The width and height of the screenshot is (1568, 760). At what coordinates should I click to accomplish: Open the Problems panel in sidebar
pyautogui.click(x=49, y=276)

##############################

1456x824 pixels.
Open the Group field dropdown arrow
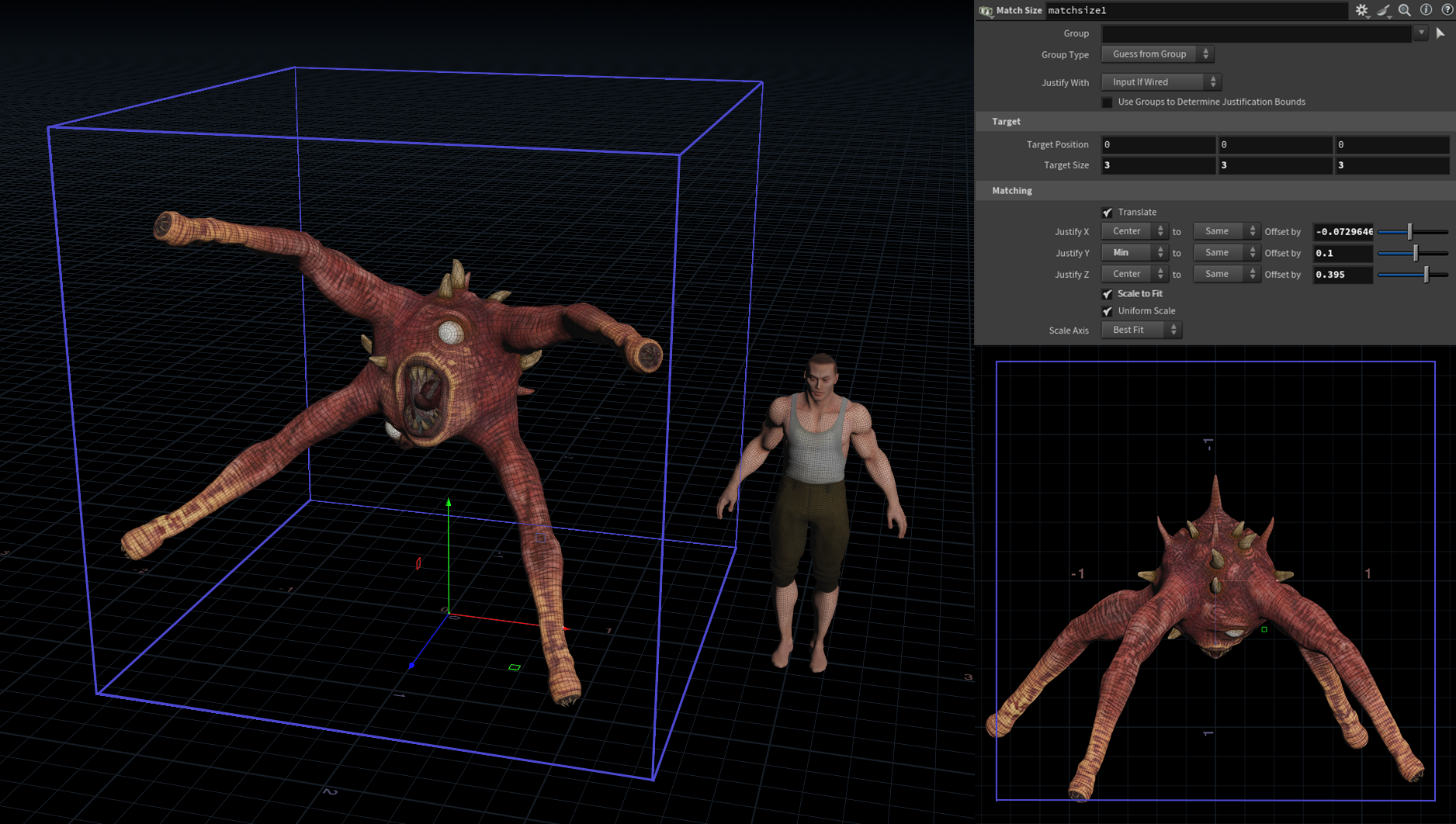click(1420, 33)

##############################

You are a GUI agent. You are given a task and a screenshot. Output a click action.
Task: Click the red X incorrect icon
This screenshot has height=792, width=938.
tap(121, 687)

##############################

● **EXERCISE OBJECTIVE**: Recast the lines starting at the line that contains "The width and" and ending after the line that contains "pyautogui.click(x=49, y=276)" as a JSON list of strings, one string per line, with blank lines omitted.

● **ANSWER**:
[
  "The width and height of the screenshot is (1568, 760). At what coordinates should I click to accomplish: Open the Problems panel in sidebar",
  "pyautogui.click(x=49, y=276)"
]